Selected extract:
↓↓↓

The title of “Alay-Oop,” a graphic novel by William Gropper, comes from the French “allez-houp!” the cry of an acrobat about to leap (“Let’s go! Up!”).
I’VE ALWAYS WONDERED about William Gropper. His name crops up here and there without much amplification.
Who was he? And why? Maybe I’m just obtuse and have overlooked revealing clues on all sides. Maybe not. Then last summer, a book appeared — a graphic novel by Gropper with an Introduction by James Sturm, co-founder of the Center for Cartoon Studies in White River Junction, Vermont (and the founder of the National Association of Comics Art Educators, an organization committed to helping facilitate the teaching of comics in higher education) — and the person likely responsible for re-issuing the book. Entitled Alay-Oop, the novel runs 210 5.5×8-inch pages, b/w (New York Review Comic, hardcover, $24.95).
The book’s title comes from the French “allez-houp!” the cry of an acrobat about to leap (“Let’s go! Up!”). The title is the book’s only words. The wordless story involves vaudeville acrobats, a man and a woman, who are friends with another theatrical act, an opera singer, who admires the woman. The three often go dining together, and the opera singer regales them (the woman particularly) with his stories. One night, the woman dreams a dream about a woman, herself perhaps, and a stallion. The next day, she is visited by the opera singer, who shows her his bank book and tells her (via speech balloon pictures) about what a grand life is possible. He concludes by offering her an engagement ring. Right away, she marries the singer, and she and her acrobatic partner terminate their engagement at the theater.
The three maintain a friendly relationship, and years later, after the woman has given birth to twins, her acrobatic partner shows up to entertain the kids while their mother washes clothes, irons, cooks, and so on. The singer, the kids’ father, is still telling stories about great wealth in the future. But there’s nothing in the present. He grows jealous as he sees that his kids worship the acrobat visitor. He even wonders if the acrobat isn’t secretly the father of the twins.
Then the acrobat begins training the twins to do simple tricks, and when they become quite accomplished, he suggests to their mother, his former partner, that they develop an act for the four of them. Once when they are rehearsing, the singer comes home and sees them doing a trick. He orders the acrobat to leave and begins berating his wife. His tirades grow so furious and unending that she leaves him, taking the twins with her. The singer, having wrecked their apartment in one of his rages, slinks off.

↑↑↑

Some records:
↓↓↓

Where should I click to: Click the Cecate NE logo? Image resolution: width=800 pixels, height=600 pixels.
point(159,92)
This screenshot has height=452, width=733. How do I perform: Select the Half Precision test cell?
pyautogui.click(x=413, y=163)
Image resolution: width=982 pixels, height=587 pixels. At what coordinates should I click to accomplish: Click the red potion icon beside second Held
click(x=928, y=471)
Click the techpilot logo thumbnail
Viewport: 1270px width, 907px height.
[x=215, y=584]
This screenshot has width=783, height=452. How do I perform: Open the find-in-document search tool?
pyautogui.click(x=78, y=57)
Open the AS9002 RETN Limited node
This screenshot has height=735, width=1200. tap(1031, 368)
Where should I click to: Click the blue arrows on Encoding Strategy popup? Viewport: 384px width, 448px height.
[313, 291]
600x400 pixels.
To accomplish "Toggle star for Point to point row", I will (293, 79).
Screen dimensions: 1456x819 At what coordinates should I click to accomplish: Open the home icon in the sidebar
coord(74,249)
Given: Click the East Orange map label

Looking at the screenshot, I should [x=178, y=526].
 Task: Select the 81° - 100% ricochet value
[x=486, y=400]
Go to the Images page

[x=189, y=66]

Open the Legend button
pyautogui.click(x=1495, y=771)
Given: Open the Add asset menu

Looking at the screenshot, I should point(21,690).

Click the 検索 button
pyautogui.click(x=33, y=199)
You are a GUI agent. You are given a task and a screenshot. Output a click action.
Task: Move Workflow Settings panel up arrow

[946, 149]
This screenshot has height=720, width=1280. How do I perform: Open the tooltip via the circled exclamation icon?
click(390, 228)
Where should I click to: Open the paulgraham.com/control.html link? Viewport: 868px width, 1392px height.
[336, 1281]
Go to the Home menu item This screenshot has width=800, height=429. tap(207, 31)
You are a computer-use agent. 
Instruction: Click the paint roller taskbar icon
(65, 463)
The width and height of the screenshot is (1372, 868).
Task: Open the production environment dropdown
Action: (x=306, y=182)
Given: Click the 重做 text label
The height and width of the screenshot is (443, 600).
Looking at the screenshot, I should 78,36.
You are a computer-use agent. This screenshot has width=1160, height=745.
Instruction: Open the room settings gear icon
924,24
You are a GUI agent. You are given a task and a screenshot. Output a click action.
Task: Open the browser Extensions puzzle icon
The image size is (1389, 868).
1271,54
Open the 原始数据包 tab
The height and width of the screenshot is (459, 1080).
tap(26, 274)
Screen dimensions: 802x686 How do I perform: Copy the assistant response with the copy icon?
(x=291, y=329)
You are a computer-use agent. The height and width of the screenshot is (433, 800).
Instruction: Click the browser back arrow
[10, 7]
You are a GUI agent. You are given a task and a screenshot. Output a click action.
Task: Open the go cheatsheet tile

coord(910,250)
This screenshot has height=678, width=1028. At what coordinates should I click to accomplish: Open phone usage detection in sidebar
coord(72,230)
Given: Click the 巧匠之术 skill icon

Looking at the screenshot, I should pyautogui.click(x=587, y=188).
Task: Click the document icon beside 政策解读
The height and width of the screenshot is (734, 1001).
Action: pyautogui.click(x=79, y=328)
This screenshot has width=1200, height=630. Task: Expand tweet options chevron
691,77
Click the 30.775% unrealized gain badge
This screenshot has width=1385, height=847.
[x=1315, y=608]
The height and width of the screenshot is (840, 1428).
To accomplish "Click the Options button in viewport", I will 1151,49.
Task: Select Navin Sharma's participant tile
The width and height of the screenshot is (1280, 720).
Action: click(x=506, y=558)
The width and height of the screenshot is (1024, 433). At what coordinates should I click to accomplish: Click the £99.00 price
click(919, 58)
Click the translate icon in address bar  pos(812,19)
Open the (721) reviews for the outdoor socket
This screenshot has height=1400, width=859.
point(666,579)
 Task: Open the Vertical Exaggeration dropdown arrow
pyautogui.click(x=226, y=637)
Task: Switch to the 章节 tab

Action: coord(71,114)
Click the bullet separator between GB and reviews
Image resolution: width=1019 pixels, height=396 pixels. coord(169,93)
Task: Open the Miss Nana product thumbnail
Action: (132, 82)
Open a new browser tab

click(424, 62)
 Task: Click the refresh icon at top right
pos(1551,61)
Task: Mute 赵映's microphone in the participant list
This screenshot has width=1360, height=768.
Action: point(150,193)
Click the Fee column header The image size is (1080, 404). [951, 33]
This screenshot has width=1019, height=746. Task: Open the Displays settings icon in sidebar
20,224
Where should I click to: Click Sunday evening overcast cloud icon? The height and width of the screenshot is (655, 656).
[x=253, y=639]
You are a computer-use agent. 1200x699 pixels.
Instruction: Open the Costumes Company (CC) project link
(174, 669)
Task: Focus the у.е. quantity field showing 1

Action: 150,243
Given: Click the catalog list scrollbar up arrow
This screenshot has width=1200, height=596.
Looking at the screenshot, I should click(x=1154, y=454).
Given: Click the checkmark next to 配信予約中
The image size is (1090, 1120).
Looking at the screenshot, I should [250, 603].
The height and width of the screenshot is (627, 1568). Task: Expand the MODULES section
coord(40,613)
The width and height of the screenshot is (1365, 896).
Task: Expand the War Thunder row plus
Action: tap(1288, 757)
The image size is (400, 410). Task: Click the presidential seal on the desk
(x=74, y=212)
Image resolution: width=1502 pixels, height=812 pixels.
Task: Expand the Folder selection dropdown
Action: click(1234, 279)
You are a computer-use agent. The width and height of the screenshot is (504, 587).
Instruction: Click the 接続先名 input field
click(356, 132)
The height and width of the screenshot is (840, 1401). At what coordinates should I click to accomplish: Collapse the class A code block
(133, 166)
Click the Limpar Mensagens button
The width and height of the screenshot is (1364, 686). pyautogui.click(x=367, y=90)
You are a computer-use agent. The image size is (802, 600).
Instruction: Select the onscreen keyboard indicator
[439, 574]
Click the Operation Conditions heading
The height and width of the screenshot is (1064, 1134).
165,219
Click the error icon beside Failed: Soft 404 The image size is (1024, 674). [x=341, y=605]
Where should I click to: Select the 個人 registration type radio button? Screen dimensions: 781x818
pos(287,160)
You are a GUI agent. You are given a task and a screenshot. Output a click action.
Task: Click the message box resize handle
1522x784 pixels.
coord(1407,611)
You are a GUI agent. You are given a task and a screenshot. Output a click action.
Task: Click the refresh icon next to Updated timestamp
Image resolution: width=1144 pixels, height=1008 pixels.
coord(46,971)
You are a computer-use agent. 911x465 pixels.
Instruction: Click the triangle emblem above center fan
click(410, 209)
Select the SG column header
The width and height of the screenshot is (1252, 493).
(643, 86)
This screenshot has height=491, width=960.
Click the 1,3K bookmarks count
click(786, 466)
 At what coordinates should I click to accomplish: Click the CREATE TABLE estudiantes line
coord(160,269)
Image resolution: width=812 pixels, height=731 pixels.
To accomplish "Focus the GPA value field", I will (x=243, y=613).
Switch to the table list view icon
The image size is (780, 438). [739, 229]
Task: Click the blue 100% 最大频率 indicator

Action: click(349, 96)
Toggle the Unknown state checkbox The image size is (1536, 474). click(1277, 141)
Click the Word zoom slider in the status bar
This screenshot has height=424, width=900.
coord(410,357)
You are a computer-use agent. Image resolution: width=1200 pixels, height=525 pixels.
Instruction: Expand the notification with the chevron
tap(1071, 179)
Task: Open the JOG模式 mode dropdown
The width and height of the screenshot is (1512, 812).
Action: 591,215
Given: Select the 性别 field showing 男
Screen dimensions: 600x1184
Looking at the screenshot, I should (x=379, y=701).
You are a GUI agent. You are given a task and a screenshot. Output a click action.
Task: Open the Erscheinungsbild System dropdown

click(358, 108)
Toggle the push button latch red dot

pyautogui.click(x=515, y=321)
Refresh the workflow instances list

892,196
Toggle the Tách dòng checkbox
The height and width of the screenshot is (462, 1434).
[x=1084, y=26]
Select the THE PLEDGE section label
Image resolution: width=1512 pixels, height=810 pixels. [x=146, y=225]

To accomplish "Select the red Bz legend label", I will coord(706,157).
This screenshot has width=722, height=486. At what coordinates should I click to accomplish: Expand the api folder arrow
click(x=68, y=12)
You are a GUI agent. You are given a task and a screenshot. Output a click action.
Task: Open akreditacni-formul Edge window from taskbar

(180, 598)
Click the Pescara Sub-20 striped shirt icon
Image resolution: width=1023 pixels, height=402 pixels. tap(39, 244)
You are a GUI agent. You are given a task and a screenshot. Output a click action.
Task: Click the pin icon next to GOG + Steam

↑↑↑

Continue the article on William Gropper's Alay-Oop from the point at which it ends. The lines above are separate material, unconnected to the article.

Written response:
Years later, he has found employment selling fruit from a horse-drawn wagon — singing about his wares to attract customers. The male acrobat now flies high as a steelworker on the girders of skyscrapers. And the woman is in the circus with her twin daughters, working with trick horses.
Sturm says he wishes Gropper had done more graphic novels. “For here was an artist in total command of his craft, in the prime of his career, directing his energies toward an art form whose potential was just beginning to be tapped.”
He bought his copy of Alay-Oop for $100. “It was the most I had ever spent on a book, but I had to have it. Part of its appeal was that it was a historical novelty (a graphic novel before the term existed!) but it was far more than that: it told a very human story with style and verve. In any era, that is a rare and beautiful thing.”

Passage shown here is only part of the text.